Lerch swój największy sukces odniósł w 1960 roku, gdy zdobył z Ruchem mistrzostwo Polski. Niebieskie barwy reprezentował do 1967 roku, a następnie przeniósł się do ROW-u Rybnik. W 1975 roku wyjechał do Australii, gdzie występował w Polonii Melbourne. Chorzowianin był także reprezentantem Polski oraz zagrał w meczu z brazylijskim FC Santos, w którym wystąpił również legendarny Pele. W 1994 roku Lerch był asystentem ówczesnego trenera Ruchu, Albina Wiry.
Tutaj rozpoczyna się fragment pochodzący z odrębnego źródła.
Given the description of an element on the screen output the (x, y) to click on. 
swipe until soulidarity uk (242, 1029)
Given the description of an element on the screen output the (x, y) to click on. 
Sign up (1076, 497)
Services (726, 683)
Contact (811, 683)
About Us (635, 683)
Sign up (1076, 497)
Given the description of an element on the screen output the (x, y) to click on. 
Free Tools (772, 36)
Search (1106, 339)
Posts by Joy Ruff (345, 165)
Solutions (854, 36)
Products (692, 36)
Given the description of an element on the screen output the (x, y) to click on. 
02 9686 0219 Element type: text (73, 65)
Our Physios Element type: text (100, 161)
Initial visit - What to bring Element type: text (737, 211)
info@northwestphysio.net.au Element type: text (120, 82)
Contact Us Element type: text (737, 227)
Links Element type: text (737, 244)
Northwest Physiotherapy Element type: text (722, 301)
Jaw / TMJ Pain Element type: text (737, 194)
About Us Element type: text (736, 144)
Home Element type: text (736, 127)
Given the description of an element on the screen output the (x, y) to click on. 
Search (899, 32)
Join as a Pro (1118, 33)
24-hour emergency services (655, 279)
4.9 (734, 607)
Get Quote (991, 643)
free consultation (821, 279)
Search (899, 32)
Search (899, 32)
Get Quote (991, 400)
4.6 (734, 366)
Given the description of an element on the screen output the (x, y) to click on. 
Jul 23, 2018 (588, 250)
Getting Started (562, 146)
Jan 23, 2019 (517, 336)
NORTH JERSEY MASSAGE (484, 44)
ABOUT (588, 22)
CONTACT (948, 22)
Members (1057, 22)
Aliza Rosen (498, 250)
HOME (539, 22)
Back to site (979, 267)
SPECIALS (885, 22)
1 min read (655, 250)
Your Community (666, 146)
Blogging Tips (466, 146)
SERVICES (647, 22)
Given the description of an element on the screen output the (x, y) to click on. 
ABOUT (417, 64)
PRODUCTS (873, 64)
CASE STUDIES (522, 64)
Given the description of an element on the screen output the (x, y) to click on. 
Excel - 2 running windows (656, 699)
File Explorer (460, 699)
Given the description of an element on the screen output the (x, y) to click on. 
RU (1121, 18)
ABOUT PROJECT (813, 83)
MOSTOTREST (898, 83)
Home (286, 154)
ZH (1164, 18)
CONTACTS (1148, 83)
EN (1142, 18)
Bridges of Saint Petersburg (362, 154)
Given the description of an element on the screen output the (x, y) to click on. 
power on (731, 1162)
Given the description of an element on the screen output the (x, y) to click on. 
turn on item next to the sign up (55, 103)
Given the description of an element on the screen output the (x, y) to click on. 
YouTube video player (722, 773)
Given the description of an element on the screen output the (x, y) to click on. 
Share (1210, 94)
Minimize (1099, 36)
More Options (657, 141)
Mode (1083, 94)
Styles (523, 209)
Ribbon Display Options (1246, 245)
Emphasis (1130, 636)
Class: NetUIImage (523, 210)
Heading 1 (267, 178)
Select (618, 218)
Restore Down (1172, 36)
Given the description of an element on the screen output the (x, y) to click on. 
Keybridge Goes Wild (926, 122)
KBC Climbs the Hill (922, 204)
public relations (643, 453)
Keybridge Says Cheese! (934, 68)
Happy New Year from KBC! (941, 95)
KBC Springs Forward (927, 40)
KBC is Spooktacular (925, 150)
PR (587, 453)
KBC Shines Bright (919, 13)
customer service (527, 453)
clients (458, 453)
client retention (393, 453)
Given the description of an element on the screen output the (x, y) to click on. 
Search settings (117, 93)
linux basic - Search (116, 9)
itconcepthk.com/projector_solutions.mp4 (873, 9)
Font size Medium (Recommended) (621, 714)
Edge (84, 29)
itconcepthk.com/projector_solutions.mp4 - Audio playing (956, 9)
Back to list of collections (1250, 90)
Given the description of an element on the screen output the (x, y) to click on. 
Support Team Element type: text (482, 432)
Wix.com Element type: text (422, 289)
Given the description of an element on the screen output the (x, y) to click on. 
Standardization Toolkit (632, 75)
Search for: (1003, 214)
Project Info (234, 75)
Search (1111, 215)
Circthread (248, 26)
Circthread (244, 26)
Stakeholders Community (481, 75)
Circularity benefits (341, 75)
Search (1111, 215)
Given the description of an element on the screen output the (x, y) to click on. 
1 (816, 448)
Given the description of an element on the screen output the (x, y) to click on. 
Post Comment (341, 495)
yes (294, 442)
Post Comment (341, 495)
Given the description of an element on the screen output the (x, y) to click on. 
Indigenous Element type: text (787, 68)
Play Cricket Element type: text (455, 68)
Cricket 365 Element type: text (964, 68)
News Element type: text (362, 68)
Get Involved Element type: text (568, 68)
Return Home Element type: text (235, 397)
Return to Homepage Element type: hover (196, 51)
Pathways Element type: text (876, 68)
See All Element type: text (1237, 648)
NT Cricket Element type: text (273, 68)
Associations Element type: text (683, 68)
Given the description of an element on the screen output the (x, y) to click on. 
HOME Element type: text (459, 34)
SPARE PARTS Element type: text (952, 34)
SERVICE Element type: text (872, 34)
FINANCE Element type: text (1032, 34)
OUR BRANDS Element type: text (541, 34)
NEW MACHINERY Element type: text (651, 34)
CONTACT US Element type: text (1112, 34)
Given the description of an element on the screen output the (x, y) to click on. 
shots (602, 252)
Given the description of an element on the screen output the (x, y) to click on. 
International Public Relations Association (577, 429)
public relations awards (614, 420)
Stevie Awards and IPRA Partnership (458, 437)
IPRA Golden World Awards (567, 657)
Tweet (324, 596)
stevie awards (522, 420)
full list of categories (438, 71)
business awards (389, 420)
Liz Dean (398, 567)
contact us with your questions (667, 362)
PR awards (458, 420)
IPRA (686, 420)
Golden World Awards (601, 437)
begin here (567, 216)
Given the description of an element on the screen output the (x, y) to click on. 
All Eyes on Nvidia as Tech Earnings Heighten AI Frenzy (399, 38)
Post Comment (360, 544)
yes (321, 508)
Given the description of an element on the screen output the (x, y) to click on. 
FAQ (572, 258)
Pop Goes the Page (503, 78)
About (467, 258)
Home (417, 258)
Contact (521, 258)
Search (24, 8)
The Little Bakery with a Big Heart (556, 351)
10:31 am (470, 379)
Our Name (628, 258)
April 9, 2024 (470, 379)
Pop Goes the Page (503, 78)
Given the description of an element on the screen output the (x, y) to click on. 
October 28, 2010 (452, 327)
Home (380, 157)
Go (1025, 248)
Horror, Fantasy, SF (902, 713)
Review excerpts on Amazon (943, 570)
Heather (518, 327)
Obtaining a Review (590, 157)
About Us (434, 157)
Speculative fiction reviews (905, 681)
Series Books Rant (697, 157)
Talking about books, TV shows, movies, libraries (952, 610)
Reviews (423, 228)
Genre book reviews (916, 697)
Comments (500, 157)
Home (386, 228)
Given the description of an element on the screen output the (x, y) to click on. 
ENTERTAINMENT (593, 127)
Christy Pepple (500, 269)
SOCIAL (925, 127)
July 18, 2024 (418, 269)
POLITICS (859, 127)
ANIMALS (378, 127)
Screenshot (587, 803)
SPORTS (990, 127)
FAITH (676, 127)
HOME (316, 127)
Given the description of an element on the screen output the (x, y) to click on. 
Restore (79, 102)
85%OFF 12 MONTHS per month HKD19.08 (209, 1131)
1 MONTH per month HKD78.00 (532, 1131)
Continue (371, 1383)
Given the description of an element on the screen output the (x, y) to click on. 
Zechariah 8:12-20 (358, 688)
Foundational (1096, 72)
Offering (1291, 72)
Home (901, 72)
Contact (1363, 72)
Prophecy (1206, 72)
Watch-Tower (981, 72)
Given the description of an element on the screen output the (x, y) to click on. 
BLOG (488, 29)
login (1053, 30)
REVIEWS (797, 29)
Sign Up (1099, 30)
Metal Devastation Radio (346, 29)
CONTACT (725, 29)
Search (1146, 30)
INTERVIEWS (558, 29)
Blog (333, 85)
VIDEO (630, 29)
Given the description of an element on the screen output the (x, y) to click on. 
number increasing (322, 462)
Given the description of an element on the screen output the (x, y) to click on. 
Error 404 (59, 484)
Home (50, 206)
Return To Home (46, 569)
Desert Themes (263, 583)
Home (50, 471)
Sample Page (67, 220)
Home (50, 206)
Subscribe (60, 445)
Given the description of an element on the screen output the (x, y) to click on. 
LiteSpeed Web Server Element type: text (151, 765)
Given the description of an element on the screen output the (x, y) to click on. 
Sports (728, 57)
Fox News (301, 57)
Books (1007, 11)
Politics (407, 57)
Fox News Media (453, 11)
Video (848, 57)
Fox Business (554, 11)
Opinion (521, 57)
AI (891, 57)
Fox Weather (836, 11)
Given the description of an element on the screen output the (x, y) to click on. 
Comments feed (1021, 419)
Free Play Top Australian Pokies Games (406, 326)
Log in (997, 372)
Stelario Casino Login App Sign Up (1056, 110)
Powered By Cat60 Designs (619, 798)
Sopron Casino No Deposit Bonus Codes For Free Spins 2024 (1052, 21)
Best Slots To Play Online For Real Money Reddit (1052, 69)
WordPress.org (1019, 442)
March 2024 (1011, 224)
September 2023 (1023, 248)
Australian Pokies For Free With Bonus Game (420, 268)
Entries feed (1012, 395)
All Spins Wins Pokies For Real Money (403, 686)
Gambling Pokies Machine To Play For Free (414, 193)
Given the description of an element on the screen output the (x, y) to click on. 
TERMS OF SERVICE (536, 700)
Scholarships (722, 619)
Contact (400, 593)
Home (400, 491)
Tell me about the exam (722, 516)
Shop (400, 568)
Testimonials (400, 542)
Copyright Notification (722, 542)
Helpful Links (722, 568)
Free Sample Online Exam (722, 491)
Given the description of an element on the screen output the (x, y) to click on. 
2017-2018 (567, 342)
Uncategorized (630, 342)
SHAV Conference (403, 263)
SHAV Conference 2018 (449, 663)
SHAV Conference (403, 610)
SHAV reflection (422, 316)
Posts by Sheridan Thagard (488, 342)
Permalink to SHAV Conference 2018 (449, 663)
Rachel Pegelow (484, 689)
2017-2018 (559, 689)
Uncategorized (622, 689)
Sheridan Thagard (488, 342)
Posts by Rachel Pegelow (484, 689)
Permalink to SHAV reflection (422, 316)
Noty piłkarzy (w skali od 1 do 10) wg Eugeniusza Lercha:
Górnik Zabrze
Pavels Steinbors - 5
Dominik Sadzawicki (67') - 3
Błażej Augustyn - 5
Ołeksandr Szeweluchin - 5
Mariusz Magiera - 5
Łukasz Madej - 5
Dzikamai Gwaze (77') - 3
Radosław Sobolewski - 5
Roman Gergel - 6
Rafał Kosznik - 5
Wojciech Łuczak (60') - 4
Szymon Skrzypczak (60') - 2
Robert Jeż (67') - 1
Rafał Kurzawa (77') - 1
Ruch Chorzów
Matus Putnocky - 6
Martin Konczkowski - 6
Michał Helik - 0 (gdyby nie czerwona kartka, byłoby 6)
Marcin Malinowski - 6
Paweł Oleksy - 6
Marek Zieńczuk (68') - 5
Łukasz Surma - 7
Bartłomiej Babiarz - 6
Filip Starzyński (83') - 7
Rołand Gigołajew - 5
Grzegorz Kuświk (90') - 8
Jakub Kowalski (68') - 2
Michał Efir (83') - 1
Eduards Visnakovs (90') - niesklas.
Piłkarze meczu wg Eugeniusza Lercha: Grzegorz Kuświk i Filip Starzyński
- Zdecydowałem się na wyróżnienie dwóch zawodników. Obydwaj bardzo ruchliwi, szukający gry i w miarę dokładni w swoich podaniach. Byli współautorami bramek oraz dobrej gry drużyny zarówno w ataku, jak i w pomocy. Było widać, że się szukali na boisku. Pierwszeństwo należy się Kuświkowi, bo strzelił dwie bramki. Szkoda, że musiał zejść Starzyński, bo od tego momentu gra zrobiła się słabsza.
Opinia o meczu:
- Ruch rozpoczął 103. derby w dobrym stylu. Dobrze ustawiony w drugiej linii uzyskał optyczną przewagę. Grał dokładnie i mądrze rozgrywał piłkę. Częste zmiany kierunku gry preferowane przez Surmę siały zamęt w niezbyt szczelnej defensywie Górnika. Dwójkowe zagrania Starzyńskiego i Kuświka ogrywały parę stoperów, którzy grali ostro.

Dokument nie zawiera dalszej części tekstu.